■ **Exercise data**
Segment Open
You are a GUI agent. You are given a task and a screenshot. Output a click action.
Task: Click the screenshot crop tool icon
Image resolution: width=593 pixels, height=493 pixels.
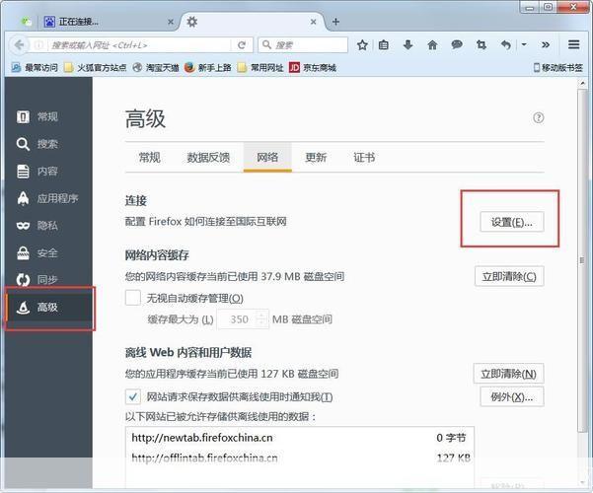click(482, 45)
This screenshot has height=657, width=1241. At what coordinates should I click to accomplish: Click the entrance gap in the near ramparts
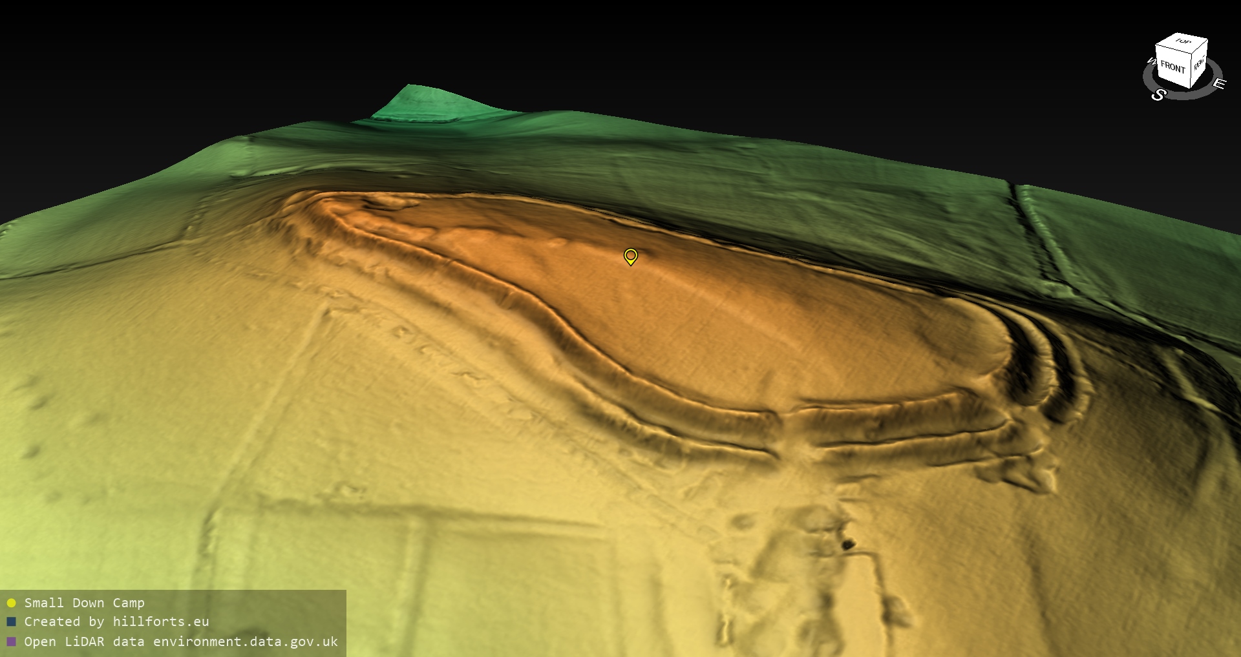(x=787, y=432)
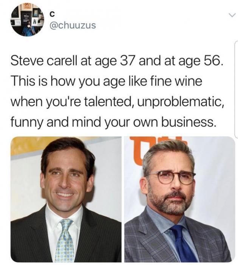This screenshot has width=238, height=265.
Task: Click the scrollbar on the right edge
Action: 236,88
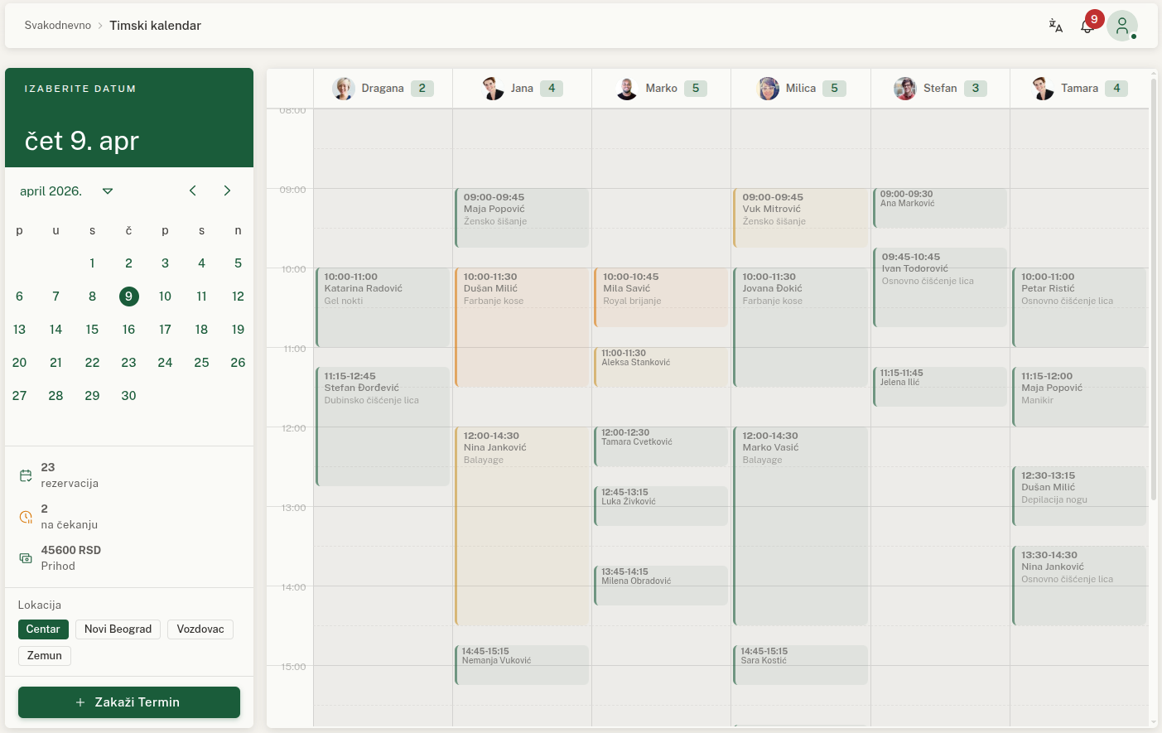Screen dimensions: 1162x733
Task: Expand the april 2026 month dropdown
Action: (107, 191)
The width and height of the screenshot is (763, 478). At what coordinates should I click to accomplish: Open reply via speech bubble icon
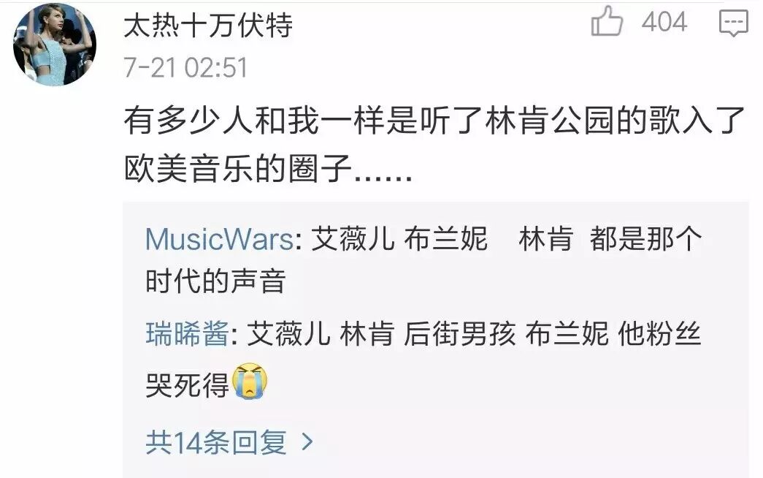(x=733, y=23)
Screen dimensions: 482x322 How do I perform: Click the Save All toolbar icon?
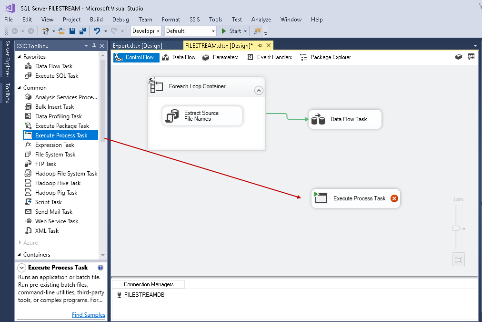coord(82,31)
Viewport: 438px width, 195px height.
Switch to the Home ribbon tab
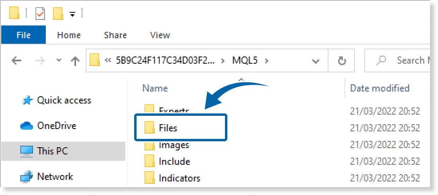click(x=69, y=35)
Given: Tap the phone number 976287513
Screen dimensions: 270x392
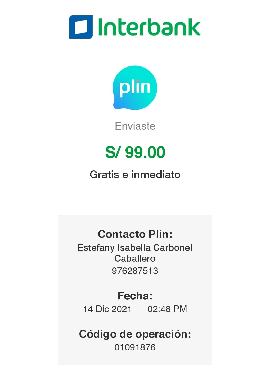Looking at the screenshot, I should point(135,271).
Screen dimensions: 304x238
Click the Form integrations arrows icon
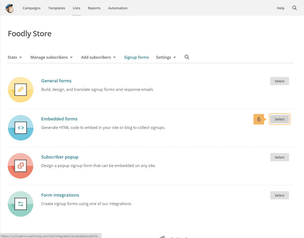(21, 204)
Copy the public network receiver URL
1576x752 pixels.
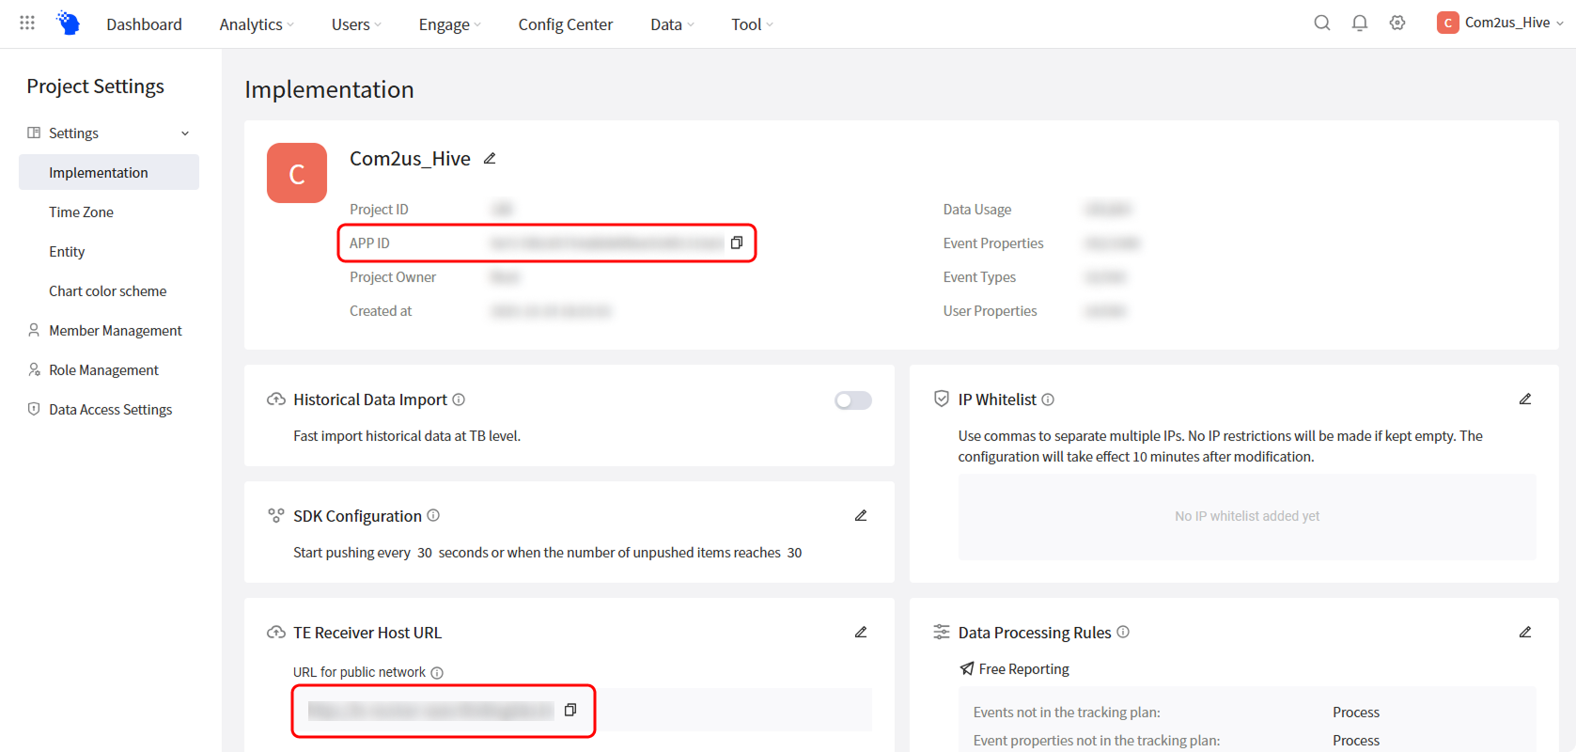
Segment Closed
■ **Description of the task**
Excluding pictures, reproduce the listing above exactly as it stands.

■ **Exercise solution**
You are a GUI agent. You are given a task and a screenshot. Output a click action.
Task: Click the screenshot crop tool icon
Image resolution: width=593 pixels, height=493 pixels.
click(482, 45)
This screenshot has height=657, width=1241. At what coordinates should I click to accomplish: Click the entrance gap in the near ramparts
(x=787, y=432)
This screenshot has width=238, height=265.
Task: Click the scrollbar on the right edge
Action: 236,88
Screen dimensions: 1162x733
Task: Expand the april 2026 month dropdown
Action: (107, 191)
The width and height of the screenshot is (763, 478). At what coordinates should I click to accomplish: Open reply via speech bubble icon
(x=733, y=23)
Screen dimensions: 482x322 How do I perform: Click the Save All toolbar icon?
coord(82,31)
Viewport: 438px width, 195px height.
Switch to the Home ribbon tab
click(x=69, y=35)
Given: Tap the phone number 976287513
Screen dimensions: 270x392
Looking at the screenshot, I should point(135,271).
Screen dimensions: 304x238
Click the Form integrations arrows icon
(21, 204)
Copy the public network receiver URL
1576x752 pixels.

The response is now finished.